Trading Plan for 1/6
If Monday afternoon”s low had printed earlier… then its reaction up would have been early enough to attract counter-trend sponsorship for short-squeeze. Was the decline just trying to squeeze out remaining weak-handed sellers?
Pattern points… (Setups and technicals)
Last week”s three-day decline stretched to four days on Monday. And not by just a little.
Friday”s test of 2040.00 support had retraced 38.2% of the two week-long 1964.00-2089.00 rally from Dec 16. The retracement extended to 61.8% when Monday”s low tested 2011.50.

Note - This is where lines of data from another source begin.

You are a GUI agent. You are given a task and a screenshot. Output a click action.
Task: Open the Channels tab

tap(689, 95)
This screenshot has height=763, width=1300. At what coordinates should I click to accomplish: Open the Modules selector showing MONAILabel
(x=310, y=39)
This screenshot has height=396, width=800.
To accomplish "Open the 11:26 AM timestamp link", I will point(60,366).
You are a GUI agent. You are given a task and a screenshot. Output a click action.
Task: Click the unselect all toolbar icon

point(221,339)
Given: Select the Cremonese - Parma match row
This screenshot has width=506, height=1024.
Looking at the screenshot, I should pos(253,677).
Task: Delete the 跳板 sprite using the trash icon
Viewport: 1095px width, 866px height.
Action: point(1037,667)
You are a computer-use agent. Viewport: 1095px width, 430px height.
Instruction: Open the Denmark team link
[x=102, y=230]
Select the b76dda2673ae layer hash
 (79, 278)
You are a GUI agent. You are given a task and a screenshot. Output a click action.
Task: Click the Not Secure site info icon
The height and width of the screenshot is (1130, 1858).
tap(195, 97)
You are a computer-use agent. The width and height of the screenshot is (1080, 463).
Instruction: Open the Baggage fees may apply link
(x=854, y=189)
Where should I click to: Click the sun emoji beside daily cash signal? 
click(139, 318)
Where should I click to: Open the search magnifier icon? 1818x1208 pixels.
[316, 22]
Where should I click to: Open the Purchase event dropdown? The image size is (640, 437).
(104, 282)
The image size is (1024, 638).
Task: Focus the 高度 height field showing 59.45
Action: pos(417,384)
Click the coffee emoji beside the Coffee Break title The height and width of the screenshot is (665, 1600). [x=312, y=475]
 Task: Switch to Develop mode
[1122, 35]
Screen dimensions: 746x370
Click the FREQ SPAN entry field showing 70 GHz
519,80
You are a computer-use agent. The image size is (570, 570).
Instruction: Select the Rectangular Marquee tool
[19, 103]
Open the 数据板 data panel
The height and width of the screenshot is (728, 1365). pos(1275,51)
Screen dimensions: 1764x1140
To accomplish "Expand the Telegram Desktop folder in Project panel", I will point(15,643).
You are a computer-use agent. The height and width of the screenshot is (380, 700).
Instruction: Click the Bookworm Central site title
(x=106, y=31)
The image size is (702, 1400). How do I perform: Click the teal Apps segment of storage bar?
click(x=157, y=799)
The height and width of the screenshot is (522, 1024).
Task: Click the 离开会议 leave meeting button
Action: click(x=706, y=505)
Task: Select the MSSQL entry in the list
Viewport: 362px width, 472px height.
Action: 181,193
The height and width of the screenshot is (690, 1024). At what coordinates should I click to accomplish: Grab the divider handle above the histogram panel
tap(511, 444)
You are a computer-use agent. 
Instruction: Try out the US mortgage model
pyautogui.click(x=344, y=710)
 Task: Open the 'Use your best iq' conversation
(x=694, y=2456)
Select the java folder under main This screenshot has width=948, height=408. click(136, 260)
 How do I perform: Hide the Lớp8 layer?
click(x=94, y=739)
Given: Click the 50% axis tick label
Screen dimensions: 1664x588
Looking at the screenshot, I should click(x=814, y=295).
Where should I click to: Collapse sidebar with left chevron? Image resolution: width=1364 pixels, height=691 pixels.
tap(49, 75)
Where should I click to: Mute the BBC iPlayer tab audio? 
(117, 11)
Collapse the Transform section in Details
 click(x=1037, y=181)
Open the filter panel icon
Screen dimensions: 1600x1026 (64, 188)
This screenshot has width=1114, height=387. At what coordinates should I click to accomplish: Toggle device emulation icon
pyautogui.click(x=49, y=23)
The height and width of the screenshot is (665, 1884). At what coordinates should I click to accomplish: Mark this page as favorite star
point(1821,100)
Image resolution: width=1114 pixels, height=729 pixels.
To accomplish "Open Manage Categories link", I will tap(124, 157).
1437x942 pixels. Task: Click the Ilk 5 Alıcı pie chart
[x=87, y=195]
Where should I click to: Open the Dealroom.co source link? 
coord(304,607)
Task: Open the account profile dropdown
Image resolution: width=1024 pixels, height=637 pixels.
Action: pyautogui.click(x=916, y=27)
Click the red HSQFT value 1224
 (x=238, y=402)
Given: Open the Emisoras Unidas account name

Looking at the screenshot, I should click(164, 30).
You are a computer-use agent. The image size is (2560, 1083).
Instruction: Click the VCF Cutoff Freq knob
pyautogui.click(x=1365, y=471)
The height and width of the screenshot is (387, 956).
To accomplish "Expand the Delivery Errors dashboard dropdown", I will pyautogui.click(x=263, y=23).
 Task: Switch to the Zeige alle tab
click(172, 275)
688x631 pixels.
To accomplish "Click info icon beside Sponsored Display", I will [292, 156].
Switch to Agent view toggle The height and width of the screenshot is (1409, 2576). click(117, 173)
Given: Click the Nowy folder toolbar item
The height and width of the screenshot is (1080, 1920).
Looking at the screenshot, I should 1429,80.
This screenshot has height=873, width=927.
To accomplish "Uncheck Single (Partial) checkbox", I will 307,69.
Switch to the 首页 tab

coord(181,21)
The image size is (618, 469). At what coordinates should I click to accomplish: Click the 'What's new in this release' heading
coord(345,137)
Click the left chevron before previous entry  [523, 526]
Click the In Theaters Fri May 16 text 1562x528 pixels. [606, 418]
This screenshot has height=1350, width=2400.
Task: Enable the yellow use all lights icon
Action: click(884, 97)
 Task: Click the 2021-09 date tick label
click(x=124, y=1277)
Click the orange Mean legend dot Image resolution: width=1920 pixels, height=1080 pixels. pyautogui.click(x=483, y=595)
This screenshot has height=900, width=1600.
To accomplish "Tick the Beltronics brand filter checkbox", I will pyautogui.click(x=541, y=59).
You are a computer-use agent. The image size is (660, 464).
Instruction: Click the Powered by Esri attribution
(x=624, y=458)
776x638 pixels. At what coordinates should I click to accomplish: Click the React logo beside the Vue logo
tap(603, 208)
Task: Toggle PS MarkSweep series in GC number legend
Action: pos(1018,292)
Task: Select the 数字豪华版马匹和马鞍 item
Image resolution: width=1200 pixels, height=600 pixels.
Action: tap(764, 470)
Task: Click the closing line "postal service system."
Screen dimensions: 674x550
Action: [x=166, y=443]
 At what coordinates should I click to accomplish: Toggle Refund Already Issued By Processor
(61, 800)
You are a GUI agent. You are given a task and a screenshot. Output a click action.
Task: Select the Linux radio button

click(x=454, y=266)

But the 1-2 punch of reacting to both 38.2% AND 61.8% retracements should be only temporary — if at all. A corrective bounce would likely peak at either 2022.50 or 2029.00 (probably the higher, since Monday”s late bounce came within 2 ticks of its 2020.25 bounce potential).
Reversing down from there, or simply extending down without delay, would next target 1994.00 and potentially also 1983.50.
The decline from last week”s highs is still likely just temporary. So, after extending down — or by somehow extending an immediate bounce above 2029.00 to avoid extending down altogether — there remains potential to fresh highs.
What”s Next… (Outlook and opportunities)
The weekend was book-ended by two potential short-squeeze setups. Neither fully materialized. That doesn”t preclude the morning crowd from trying what the afternoon crowd can”t do. Overnight gains that aren”t retraced through the opening 15 minutes of volatility should improve through the morning. But not rallying at the open would more likely extend the decline.